History

Australia
- Owner: Joseph Hickey Grose, Sydney (1831-1839); Brisbane Water Steam Packet Company (1839); General Steam Navigation Company (1839-1842); Edye Manning & Ors (1942-1843); James Byrnes, Parramatta (1843-1844); John Dobbie & D Bloxome (1844-1850); William M Manning & A B Spark (1850-1857); Grafton Steam Navigation Company (1857-1858); William M & Edye Manning (1858-1859); Illawarra Steam Navigation Company (1859-1864);
- Launched: 1831
- Fate: Unknown
- Notes: Last recorded in 1868

General characteristics
- Type: Paddle Steamer
- Tons burthen: 57 tons (1831); 77 tons (1853);
- Length: 74 ft 0 in (22.56 m) (1831); 86 ft 0 in (26.21 m) (1853);
- Beam: 15 ft 6 in (4.72 m) (1831); 14 ft 8 in (4.47 m) (1853);
- Draught: 7 ft 0 in (2.13 m) (1831); 8 ft 2 in (2.49 m) (1853);
- Installed power: Steam engines by Fawcett, Liverpool
- Sail plan: 2 masts

= PS William the Fourth =

54-ton wooden paddle steamer

William the Fourth was a 54-ton wooden paddle steamer built by Marshall & Lowe, Erringhi (now Clarence Town), New South Wales, Australia.
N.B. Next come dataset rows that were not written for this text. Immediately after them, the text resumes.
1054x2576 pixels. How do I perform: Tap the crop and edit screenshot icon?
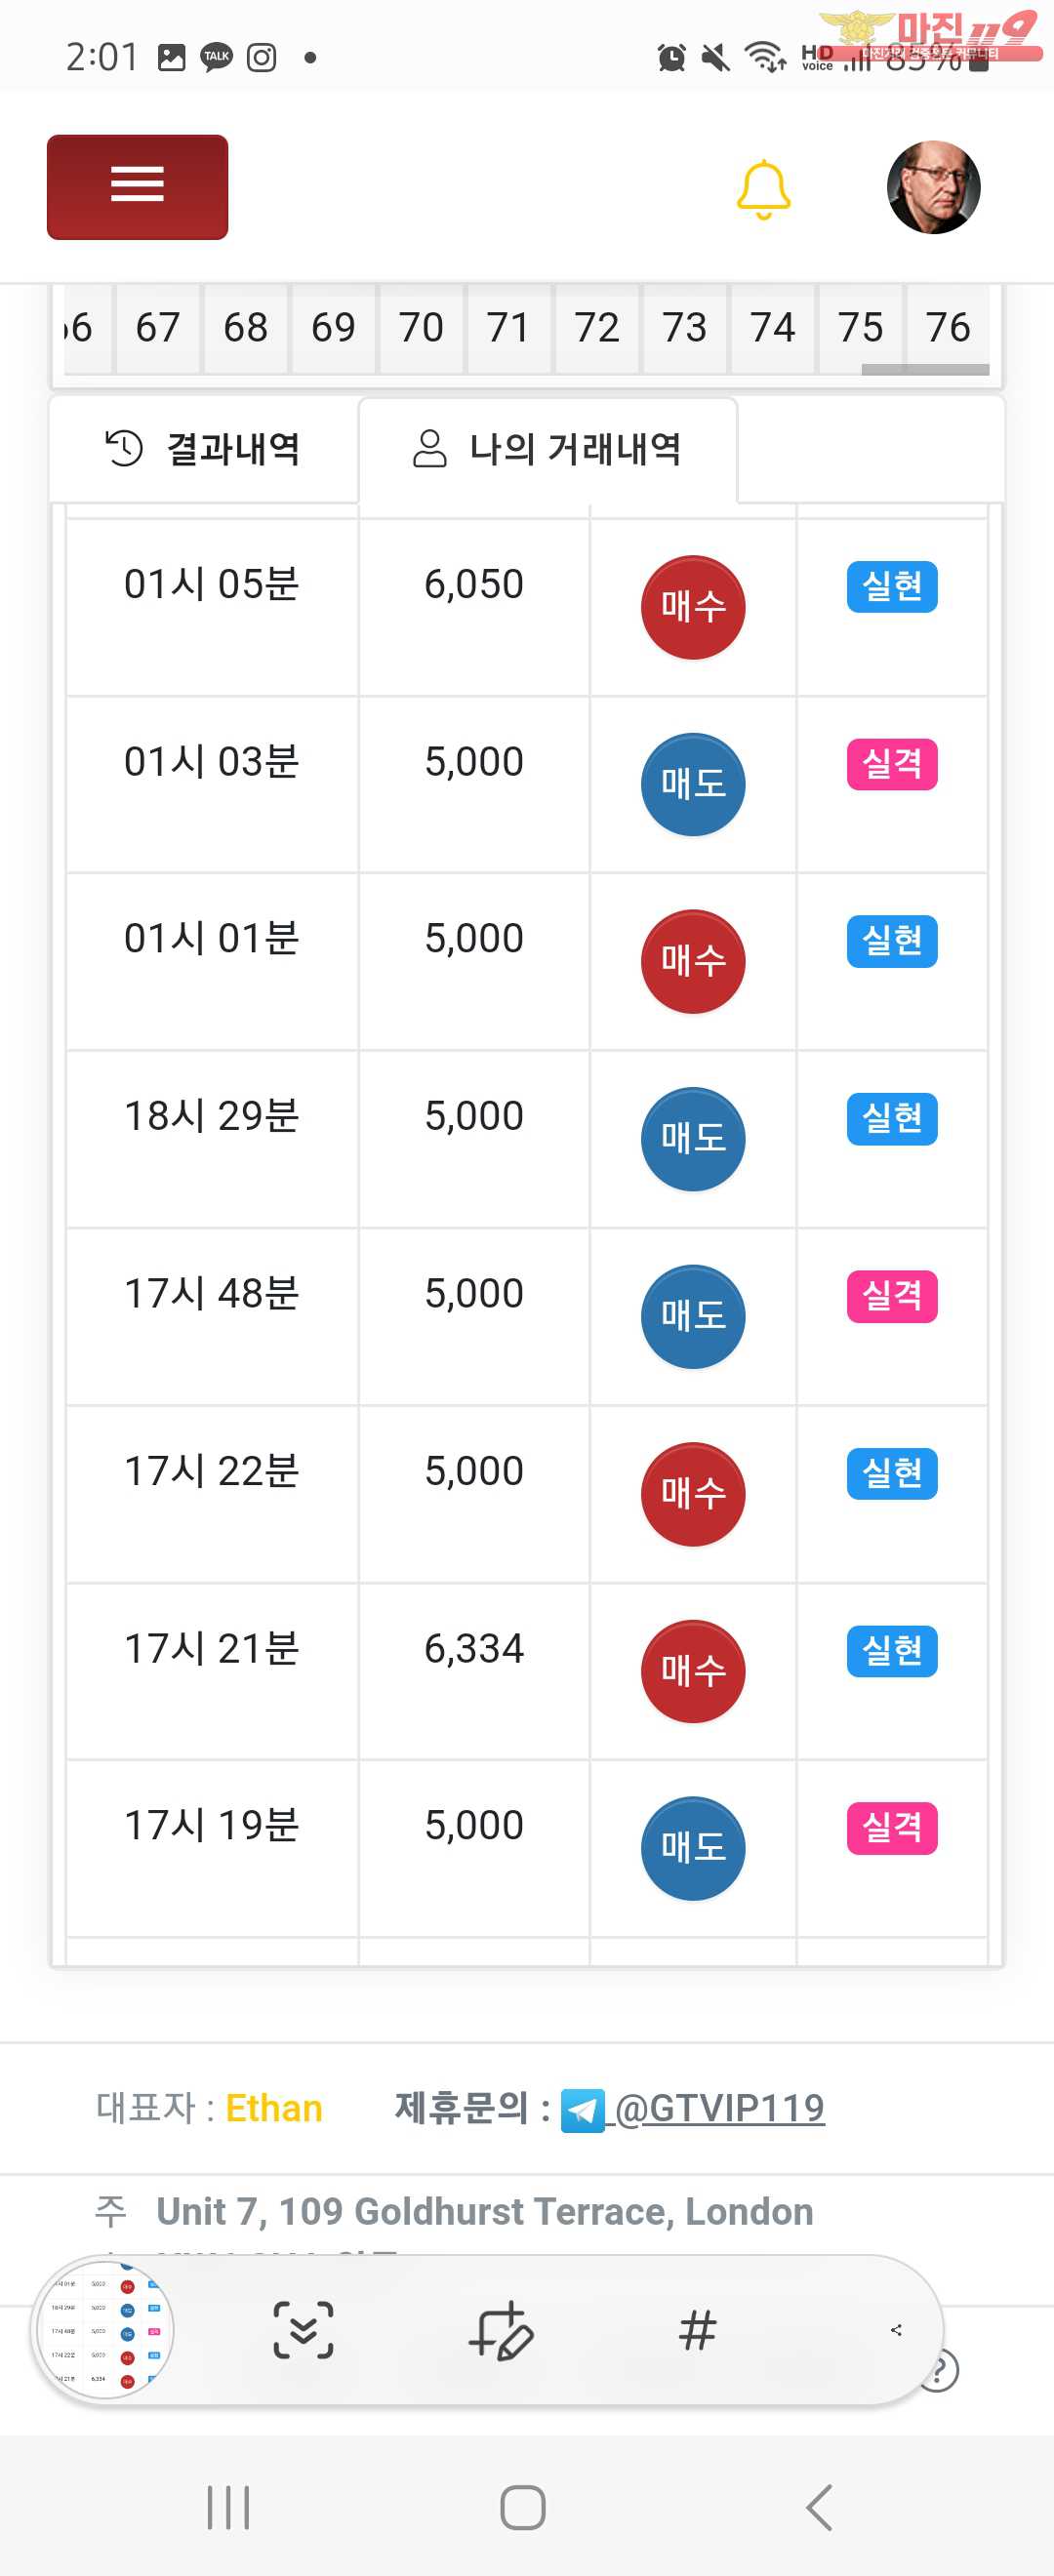[x=501, y=2330]
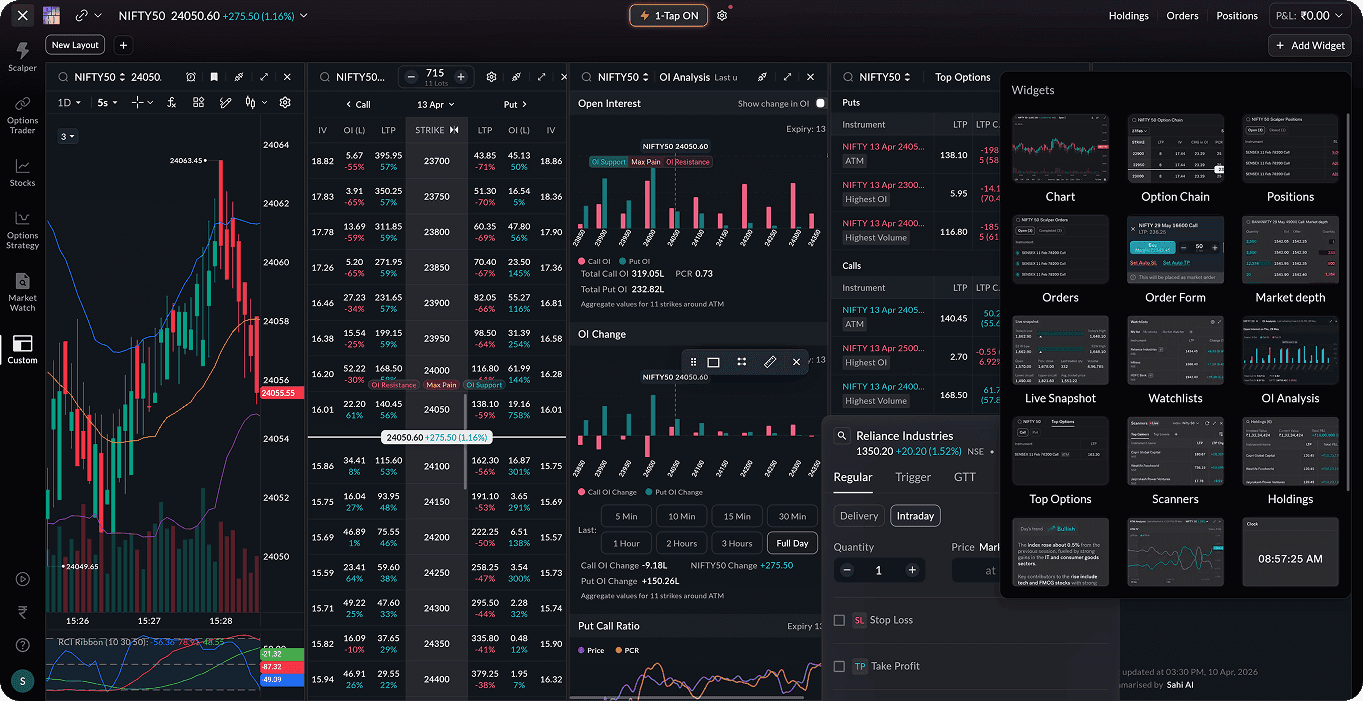Switch to the GTT order tab
This screenshot has width=1363, height=701.
pos(964,477)
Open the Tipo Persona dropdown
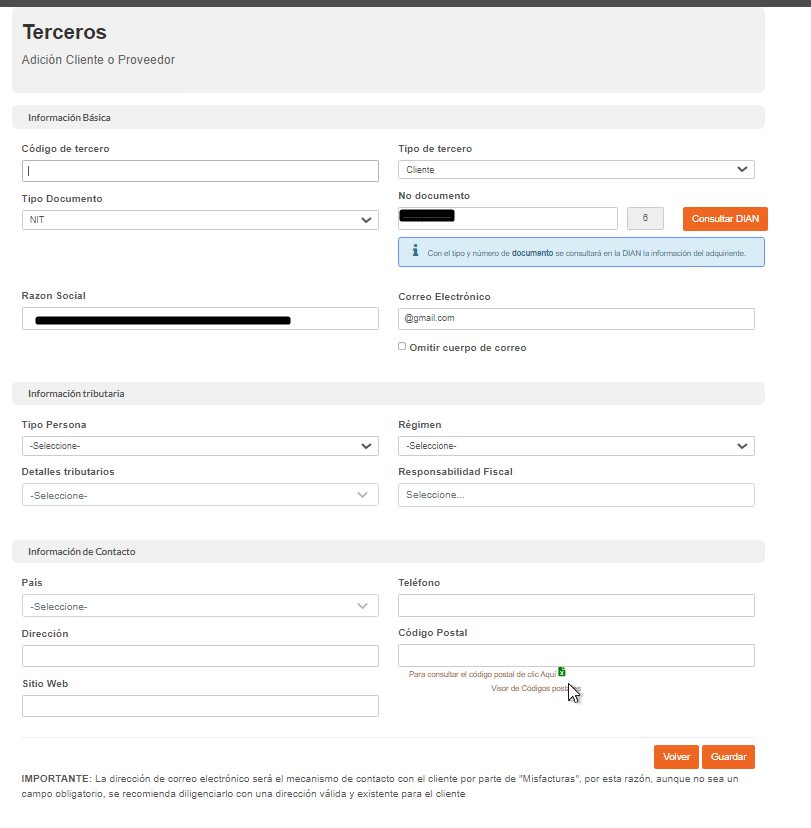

She was the first oceangoing steamship built in Australia when launched in 1831. She was rebuilt and lengthened in 1853. She plied the East Coast of New South Wales until 1863, when she sailed to China and was sold and operated on the Shanghai–Ningbo route. Records end in 1868 when she sailed to Japan.

==Replica==
A replica was built at Raymond Terrace from 1985 to 1987 as part of the Australian Bicentenary and was launched by Hazel Hawke on 26 September 1987.